Given data:
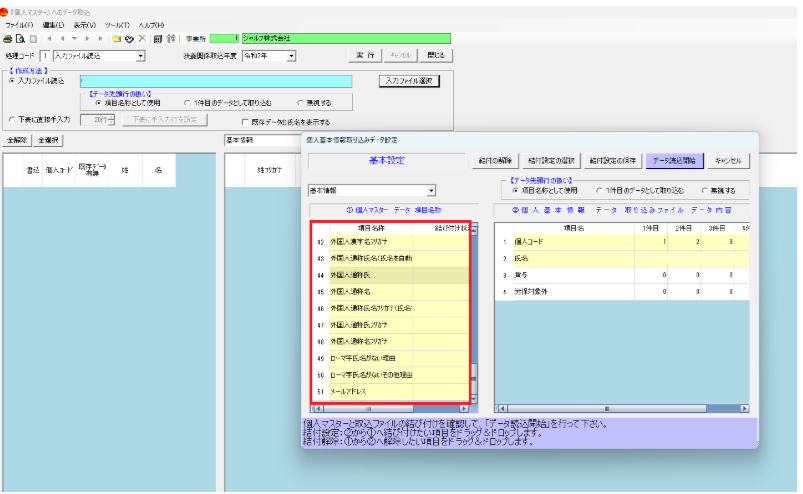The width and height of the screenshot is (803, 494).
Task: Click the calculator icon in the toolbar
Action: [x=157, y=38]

---

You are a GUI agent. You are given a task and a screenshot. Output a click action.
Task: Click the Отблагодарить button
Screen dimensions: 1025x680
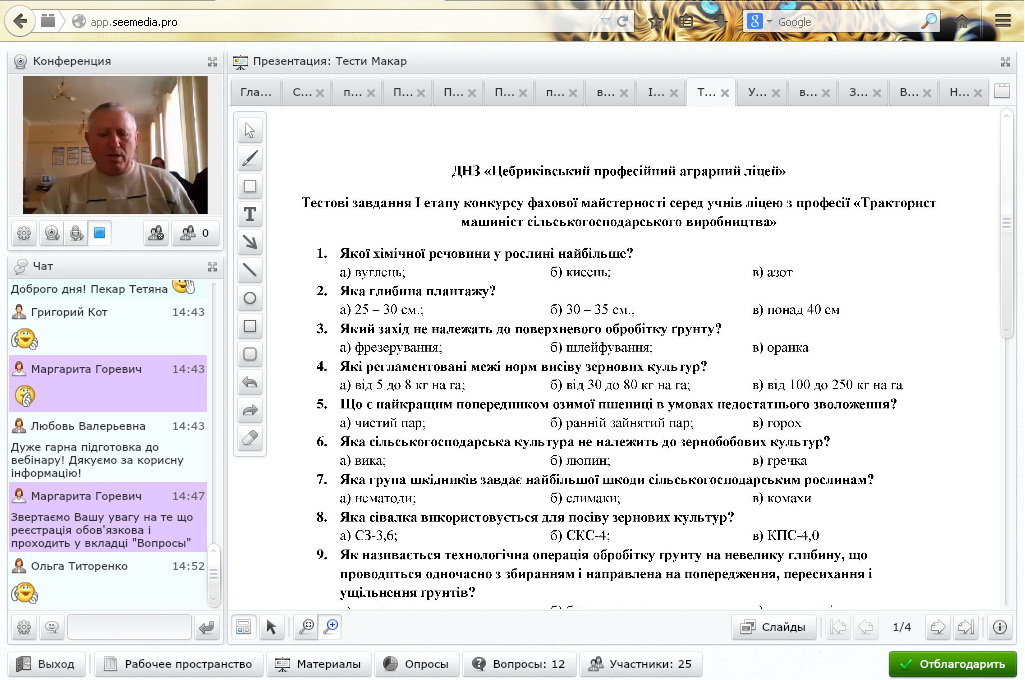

* * *

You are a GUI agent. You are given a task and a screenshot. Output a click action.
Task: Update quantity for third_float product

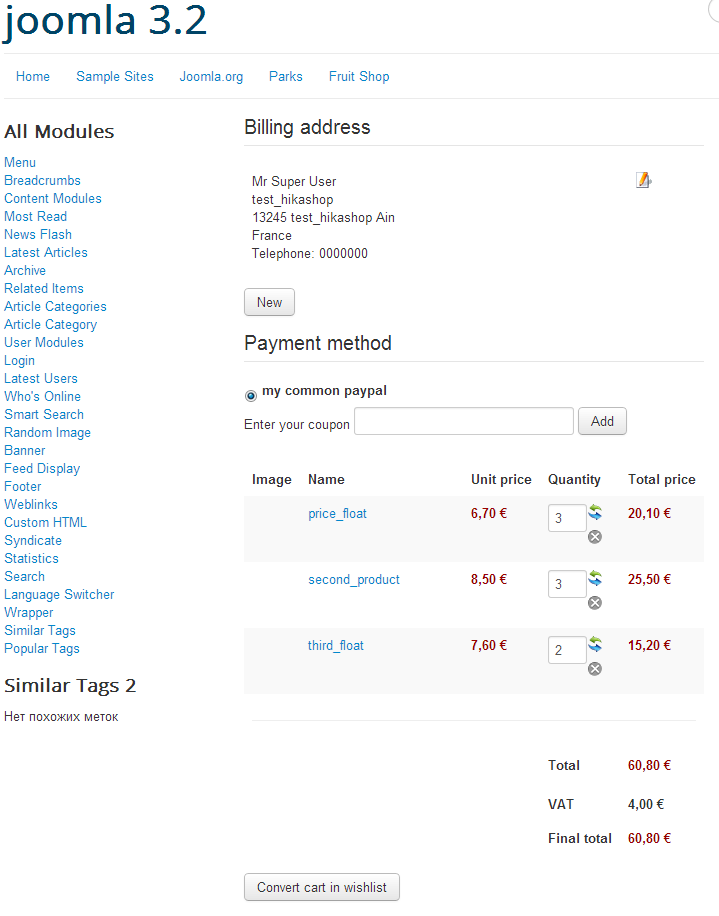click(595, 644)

Your instructions:
Looking at the data above, return every line from the one with "Task: Click the Отблагодарить button" down to the one with "Screen dimensions: 1025x680", exactly and inclusively.

Task response:
Task: Click the Отблагодарить button
Screen dimensions: 1025x680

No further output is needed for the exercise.